TEXT SECTION –

#####

JAQing off is a common tactic when distorting the truth, you should learn to identify it. Watch 2 mins of Tucker and it’s as clear as day.

> I don't care if you manage to run it at 3p per mile. If that offsets the extra 10-20k£ (bingo) and time wasted while charging (bingo), go for it.

I’m on a lease. No upfront cost. My time spent waiting to charge is 0 mins - I actually spend less time waiting than you wait filling up your ICE. It charges while I sleep. If you spend 5 minutes a week filling up that equates to 4 hours a year you are standing at a pump that I don’t have to.

> Just as long as I'm not subsidizing it

You wouldn’t like a world like that. We subsidise innovation all the time. And we would have to remove subsidies for fossil fuels too to be fair, which would be bad news all round since we still need it.

> your EV does not put me in danger, (bingo)

thoroughly debunked I think. No point in going over it again but it does appear on the bingo card.

> and nobody is forcing me to get one, and you pay for all the infrastructure that has to be fixed or upgraded due to increased EV usage. That includes: roads, parking garages made to carry double the weight of current ones(bingo),

Forced? Do what you like. Roads? Good news, they can use the same roads as normal cars!

Let’s look at weights to debunk your weight claim: https://www.admiral.com/magazine/guides/motor/electric-car-m...

> On average, an EV weighs 200-300kg more than a petrol car because of the weight of the battery and electric motors.

Let’s look at some car figures to compare: https://www.quora.com/Is-a-Tesla-heavier-than-an-ICE-car-of-... Tesla Model S - Curb weight 4,647 lbs Audi A8 - Curb weight 4,751 lbs BMW 7 series - Curb weight 4,244 - 4,848 lbs Tesla Model 3 - Curb weight 3,627 to 4,072 lbs Audi A4 - Curb weight 3,450 to 3,627 lbs BMW 3 series - 3,582 to 4,010 lbs

Looks like you’ll be banning German ICE vehicles from car parks too?

#####

DATA SECTION –

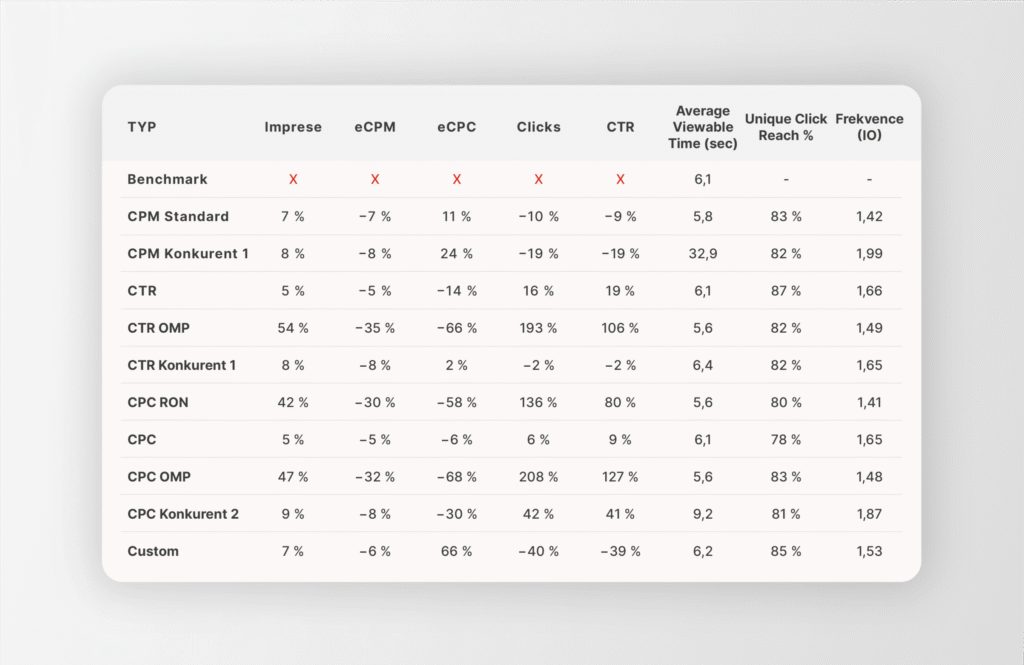Screen dimensions: 1024x665
Task: Click the Imprese column header
Action: point(293,127)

#####

WHAT TO DO –
[a] Revise the stretch of the electric car comment from "You wouldn’t like" through "as normal cars!", and replace "innovation" with "new technology".
[b] Carry the electric car comment forward from its last sentence with a further passage in the same voice.

TASK ANSWERS –
[a]
You wouldn’t like a world like that. We subsidise new technology all the time. And we would have to remove subsidies for fossil fuels too to be fair, which would be bad news all round since we still need it.

> your EV does not put me in danger, (bingo)

thoroughly debunked I think. No point in going over it again but it does appear on the bingo card.

> and nobody is forcing me to get one, and you pay for all the infrastructure that has to be fixed or upgraded due to increased EV usage. That includes: roads, parking garages made to carry double the weight of current ones(bingo),

Forced? Do what you like. Roads? Good news, they can use the same roads as normal cars!

[b]
> EV sales would be even more pathetic… EV sales ARE slowing

Slowing… by still rising as expected? The pace of growth is slowing. Just because you are accelerating less doesn’t mean you are slowing. The headlines would have you believe sales are going down.

> LONDON, Jan 11 (Reuters) - Global sales of fully electric and plug-in hybrid vehicles (PHEVs) rose 31% in 2023, down from 60% growth in 2022, according to market research firm Rho Motion.

> "The pace of growth is slowing, but that's what's expected in growing markets like this," Rho Motion data manager Charles Lester told Reuters. "You can't double every year."

> Lester said global EV sales last year were largely in line with the 30% growth Rho Motion had forecast. For 2024, the firm forecasts global EV sales growth of between 25% and 30%.

https://www.reuters.com/business/autos-transportation/global...

> fire suppression systems (bingo, duplicate), power plants (bingo), and power distribution systems(bingo).

The UK national grid got so fed up with people spreading nonsense about the grid it made a page about it:

https://www.nationalgrid.com/stories/journey-to-net-zero/ele...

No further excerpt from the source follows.